The Inspiration for the Taskforce
When researching the Melanoma Taskforce we were told by Sian’s office that they were initially inspired after noticing streams of teenagers passing their Swansea office and wondering where they were going. It turned out that they were using a coin operated sunbed and although it was illegal for them to use a sunbed there were no controls in place to limit who used them. Seeing all these young people so unaware of the dangers of melanoma was the catalyst for her and the group was set up.
In Good Company
Around the table were a range of people directly involved in melanoma from charities to skin oncology specialists and Bristol Myers Squibb who produce one of the NICE approved melanoma drugs.
We were one of the first to be shown the newly completed Commissioning Toolkit which can be used by healthcare professionals in conjunction with other national guidance materials to improve the delivery of melanoma care on the ground. This will sent out shortly.
Anna informed the group of the changes that we are making here at the Myfanwy Townsend Melanoma Research Fund and briefed them in on our campaigns and focus for the future.
This was then followed by a number of lively discussions including the question of ‘are patients being let down by GPs who are lacking in knowledge and in some cases indifferent to the seriousness of melanoma.’
We would say that some of the patient feedback we have had would suggest that this can be the case. ‘Change your GP’ was the no nonsense advice from Jenny Geh, Plastic Surgeon in Skin Oncology, Guys and St Thomas’. She suggested that you don’t delay if you are being refused a referral for a suspicious mole or lesion, and unless you chose to go privately, you have to get a GP referral.
Another very interesting point was the big increase in medical litigation for misdiagnosis in the case of melanoma. GP’s are being sued in ever increasing numbers, there was talk that we won’t see a serious mind shift in GP training until the insurance companies see a significant volume of law suits, and enforce a training stipulation on GP’s for melanoma.
Clinical Trial Issues
From a funding perspective Dr James Larkin from the Royal Marsden, expressed continued frustration at the lack of patients enrolling in clinical trials, he suggested that a lack of understanding by patients and a hesitance by clinicians was causing this. Roche and Bristol Myers Squibb both produce drugs widely in circulation for the treatment of advanced melanoma. This inequality in access is not a funding issue but seems to be driven by localised factors.
Melanoma Focus on Men
In terms of looking at areas that are being overlooked it was suggested that men were highlighted as a problem issue because they are less likely to visit their GP, when they do go symptoms are often very advanced and if they are not referred they will often let a condition go too far before someone finally picks up on it, greatly reducing the chance of successful treatment.

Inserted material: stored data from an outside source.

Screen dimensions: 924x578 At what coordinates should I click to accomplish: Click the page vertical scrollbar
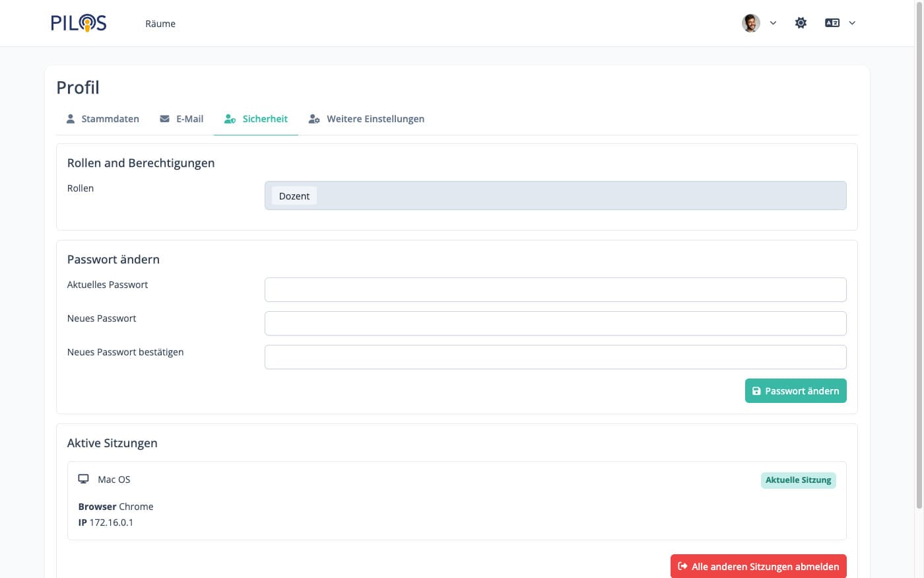(919, 264)
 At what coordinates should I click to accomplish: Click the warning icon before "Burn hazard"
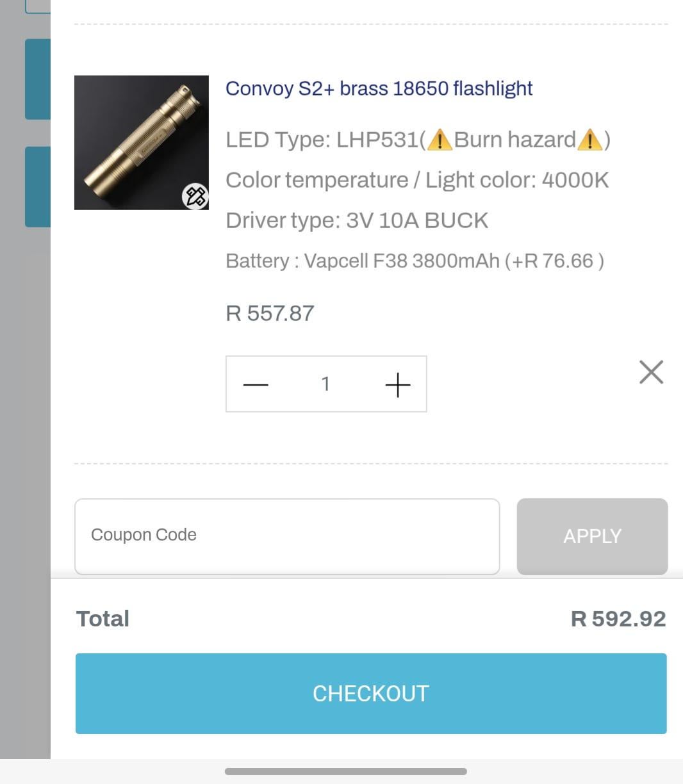[x=440, y=140]
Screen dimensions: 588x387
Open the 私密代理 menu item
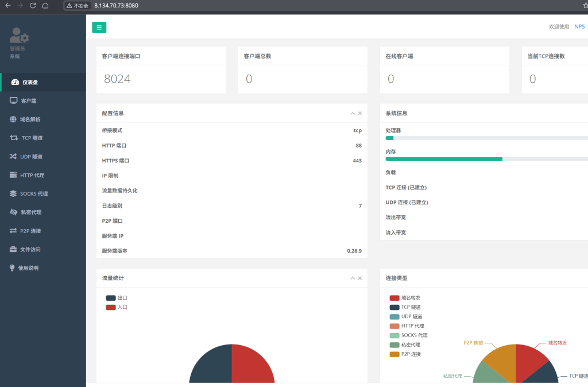point(31,212)
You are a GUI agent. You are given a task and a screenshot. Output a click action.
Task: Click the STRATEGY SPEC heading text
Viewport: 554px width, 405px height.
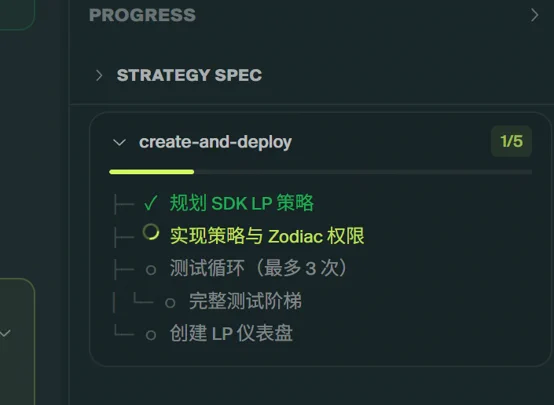[189, 75]
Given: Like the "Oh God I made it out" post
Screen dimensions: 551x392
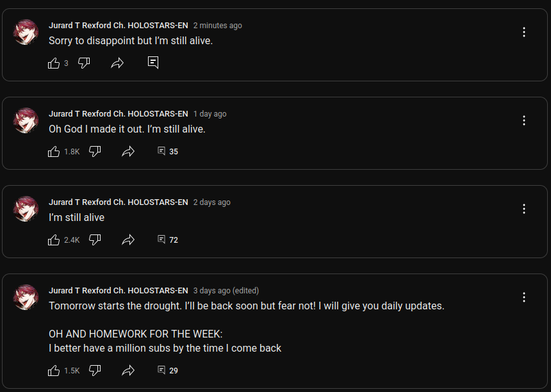Looking at the screenshot, I should point(54,152).
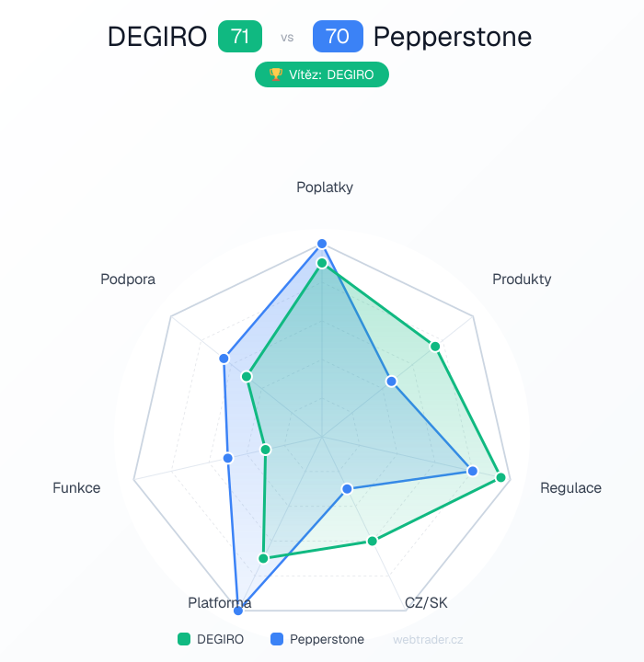Screen dimensions: 644x662
Task: Select DEGIRO's Poplatky data point
Action: (322, 264)
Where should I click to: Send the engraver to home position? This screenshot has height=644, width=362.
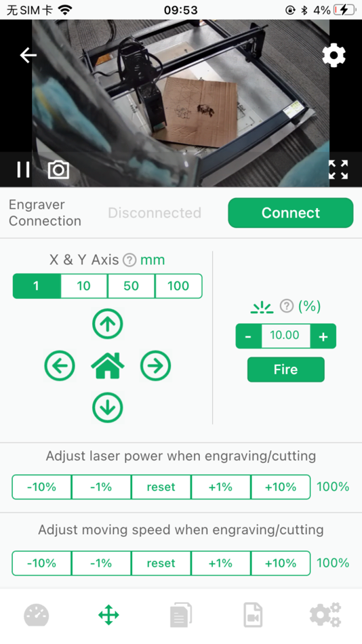point(108,365)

And then all too quickly the allotted time was over and the group disbanded. We were particularly keen to talk to the Teenage Cancer Trust as we are launching ‘Outdoor Kids’ our initiative targeted and children and young people. We had a brief chat on the way out and agreed to talk more! The Melanoma Taskforce website will launch in the autumn, and we’ll all look forward to this as another way to help get the message out there.